- _WHAT THE TASK REQUIRES_:
Working through the lines below, return each one that holds "computer".

- _INPUT FOR THIS TASK_:
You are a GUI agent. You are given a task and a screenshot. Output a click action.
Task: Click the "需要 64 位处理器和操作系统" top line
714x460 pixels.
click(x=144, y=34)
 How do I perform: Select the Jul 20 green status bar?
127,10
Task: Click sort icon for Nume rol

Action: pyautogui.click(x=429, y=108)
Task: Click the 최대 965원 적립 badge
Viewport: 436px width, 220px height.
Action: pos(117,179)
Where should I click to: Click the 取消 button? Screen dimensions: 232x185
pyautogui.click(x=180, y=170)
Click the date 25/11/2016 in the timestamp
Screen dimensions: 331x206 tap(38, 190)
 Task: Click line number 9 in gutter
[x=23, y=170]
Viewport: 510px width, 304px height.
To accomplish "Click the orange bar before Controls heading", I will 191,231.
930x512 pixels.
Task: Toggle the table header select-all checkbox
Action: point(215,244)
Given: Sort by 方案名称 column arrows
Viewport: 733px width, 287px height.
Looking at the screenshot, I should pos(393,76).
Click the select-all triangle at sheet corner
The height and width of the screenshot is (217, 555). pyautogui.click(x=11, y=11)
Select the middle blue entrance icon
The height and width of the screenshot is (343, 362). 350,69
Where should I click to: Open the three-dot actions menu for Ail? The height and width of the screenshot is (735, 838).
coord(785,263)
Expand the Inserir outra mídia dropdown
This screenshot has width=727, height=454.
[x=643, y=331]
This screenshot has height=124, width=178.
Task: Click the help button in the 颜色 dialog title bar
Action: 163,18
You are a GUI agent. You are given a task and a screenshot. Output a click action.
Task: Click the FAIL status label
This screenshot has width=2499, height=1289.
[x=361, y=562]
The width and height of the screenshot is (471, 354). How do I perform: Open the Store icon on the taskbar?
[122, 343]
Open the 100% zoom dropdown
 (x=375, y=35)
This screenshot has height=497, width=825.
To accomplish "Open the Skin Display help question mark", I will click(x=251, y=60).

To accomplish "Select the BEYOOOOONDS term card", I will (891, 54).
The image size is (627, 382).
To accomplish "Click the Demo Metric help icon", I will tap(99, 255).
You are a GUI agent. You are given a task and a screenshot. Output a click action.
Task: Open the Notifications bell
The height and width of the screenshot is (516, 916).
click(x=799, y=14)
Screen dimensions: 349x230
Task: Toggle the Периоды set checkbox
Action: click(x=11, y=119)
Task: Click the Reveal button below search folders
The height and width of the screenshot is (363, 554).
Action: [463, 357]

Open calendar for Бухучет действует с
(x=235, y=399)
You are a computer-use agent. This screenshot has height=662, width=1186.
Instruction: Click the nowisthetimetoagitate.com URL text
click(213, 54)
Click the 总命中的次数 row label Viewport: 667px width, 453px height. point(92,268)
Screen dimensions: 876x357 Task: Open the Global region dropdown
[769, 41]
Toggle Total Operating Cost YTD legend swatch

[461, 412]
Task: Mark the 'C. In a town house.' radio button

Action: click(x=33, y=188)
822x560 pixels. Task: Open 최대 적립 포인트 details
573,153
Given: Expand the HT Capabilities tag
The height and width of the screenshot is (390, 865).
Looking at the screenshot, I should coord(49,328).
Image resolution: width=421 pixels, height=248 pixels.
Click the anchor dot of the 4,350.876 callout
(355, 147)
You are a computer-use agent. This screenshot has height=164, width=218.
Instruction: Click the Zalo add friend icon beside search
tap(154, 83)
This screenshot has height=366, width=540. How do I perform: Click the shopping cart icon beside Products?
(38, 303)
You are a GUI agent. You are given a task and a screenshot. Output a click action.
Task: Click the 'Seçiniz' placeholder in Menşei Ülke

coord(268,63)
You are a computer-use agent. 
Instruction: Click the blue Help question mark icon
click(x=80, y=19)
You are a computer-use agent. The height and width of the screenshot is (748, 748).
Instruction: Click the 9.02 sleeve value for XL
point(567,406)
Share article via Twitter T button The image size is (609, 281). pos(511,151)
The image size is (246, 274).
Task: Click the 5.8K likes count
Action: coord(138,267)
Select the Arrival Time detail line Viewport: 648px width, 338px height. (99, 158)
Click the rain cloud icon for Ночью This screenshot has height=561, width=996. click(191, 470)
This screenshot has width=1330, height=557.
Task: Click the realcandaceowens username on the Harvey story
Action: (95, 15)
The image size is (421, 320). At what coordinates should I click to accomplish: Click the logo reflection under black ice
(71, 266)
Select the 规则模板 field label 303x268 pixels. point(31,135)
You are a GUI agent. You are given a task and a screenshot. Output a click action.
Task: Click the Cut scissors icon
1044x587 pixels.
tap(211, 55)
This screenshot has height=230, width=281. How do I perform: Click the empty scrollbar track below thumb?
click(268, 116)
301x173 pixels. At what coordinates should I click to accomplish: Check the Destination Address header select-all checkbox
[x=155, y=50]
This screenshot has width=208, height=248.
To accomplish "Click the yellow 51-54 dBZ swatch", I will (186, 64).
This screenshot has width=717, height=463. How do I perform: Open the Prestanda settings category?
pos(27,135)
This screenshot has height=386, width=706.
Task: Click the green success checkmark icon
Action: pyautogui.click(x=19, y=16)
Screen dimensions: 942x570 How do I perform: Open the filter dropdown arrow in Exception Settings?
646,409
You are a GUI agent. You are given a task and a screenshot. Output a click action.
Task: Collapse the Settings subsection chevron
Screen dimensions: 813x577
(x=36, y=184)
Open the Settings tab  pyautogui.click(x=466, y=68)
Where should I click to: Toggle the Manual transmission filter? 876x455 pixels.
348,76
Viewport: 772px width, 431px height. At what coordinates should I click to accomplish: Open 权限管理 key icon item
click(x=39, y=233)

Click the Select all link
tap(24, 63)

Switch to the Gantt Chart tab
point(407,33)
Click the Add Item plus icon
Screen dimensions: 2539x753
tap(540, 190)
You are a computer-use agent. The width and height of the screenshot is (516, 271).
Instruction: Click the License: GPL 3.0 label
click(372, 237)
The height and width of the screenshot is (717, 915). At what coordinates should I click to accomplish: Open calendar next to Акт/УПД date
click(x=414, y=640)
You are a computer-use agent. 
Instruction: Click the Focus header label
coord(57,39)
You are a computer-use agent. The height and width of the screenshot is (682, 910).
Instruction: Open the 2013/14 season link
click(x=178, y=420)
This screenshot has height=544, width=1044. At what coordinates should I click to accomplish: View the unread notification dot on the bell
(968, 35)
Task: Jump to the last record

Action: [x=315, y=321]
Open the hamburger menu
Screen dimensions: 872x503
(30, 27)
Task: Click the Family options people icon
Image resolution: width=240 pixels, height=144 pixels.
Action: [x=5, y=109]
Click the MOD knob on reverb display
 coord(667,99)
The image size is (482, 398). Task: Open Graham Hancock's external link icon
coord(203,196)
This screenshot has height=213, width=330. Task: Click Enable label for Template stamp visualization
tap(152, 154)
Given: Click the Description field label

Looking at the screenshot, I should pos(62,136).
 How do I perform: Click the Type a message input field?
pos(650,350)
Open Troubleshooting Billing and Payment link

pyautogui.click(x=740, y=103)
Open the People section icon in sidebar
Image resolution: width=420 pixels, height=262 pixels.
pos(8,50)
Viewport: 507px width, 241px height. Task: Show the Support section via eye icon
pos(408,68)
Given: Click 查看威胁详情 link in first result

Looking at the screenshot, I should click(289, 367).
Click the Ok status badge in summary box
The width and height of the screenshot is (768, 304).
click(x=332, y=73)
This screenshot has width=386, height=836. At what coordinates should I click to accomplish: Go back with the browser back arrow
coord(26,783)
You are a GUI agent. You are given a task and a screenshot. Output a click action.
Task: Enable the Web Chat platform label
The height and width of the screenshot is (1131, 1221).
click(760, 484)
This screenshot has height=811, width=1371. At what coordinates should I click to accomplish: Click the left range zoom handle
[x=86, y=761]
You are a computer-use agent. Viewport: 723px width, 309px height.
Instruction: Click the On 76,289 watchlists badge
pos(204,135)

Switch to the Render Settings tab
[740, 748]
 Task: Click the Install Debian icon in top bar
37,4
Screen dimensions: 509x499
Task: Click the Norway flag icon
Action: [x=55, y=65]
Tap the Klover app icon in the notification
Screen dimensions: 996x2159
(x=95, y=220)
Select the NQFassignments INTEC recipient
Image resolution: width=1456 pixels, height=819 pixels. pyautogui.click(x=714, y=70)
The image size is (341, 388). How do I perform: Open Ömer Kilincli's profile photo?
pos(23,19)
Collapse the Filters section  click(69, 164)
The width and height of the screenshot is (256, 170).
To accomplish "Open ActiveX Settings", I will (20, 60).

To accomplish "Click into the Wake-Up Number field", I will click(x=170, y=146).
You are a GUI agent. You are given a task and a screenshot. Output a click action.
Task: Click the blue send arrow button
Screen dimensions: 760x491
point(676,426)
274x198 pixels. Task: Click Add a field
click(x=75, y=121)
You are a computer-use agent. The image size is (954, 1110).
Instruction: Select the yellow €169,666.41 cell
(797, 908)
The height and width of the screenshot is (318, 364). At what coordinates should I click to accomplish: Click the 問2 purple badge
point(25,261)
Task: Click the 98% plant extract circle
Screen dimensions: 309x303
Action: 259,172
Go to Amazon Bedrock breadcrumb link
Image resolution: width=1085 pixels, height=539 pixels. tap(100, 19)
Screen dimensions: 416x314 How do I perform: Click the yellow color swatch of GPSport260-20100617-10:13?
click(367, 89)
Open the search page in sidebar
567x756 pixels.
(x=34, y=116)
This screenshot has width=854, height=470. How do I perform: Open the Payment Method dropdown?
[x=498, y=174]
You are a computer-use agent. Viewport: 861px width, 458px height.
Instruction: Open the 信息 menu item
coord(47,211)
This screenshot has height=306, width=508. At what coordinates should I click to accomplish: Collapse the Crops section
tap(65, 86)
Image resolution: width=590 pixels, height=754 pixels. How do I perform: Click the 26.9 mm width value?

- _EXERCISE RESPONSE_:
You are a computer-use agent. This screenshot has height=662, width=1186.
You are a computer-use agent. This screenshot has height=164, width=218.
You are a computer-use agent. 
You are a computer-use agent. The height and width of the screenshot is (748, 748).
You are a computer-use agent. The width and height of the screenshot is (516, 271).
You are a computer-use agent. 
You are a computer-use agent. The height and width of the screenshot is (682, 910).
You are a computer-use agent. Viewport: 723px width, 309px height.
You are a computer-use agent. The image size is (954, 1110).
You are a computer-use agent. Viewport: 861px width, 458px height.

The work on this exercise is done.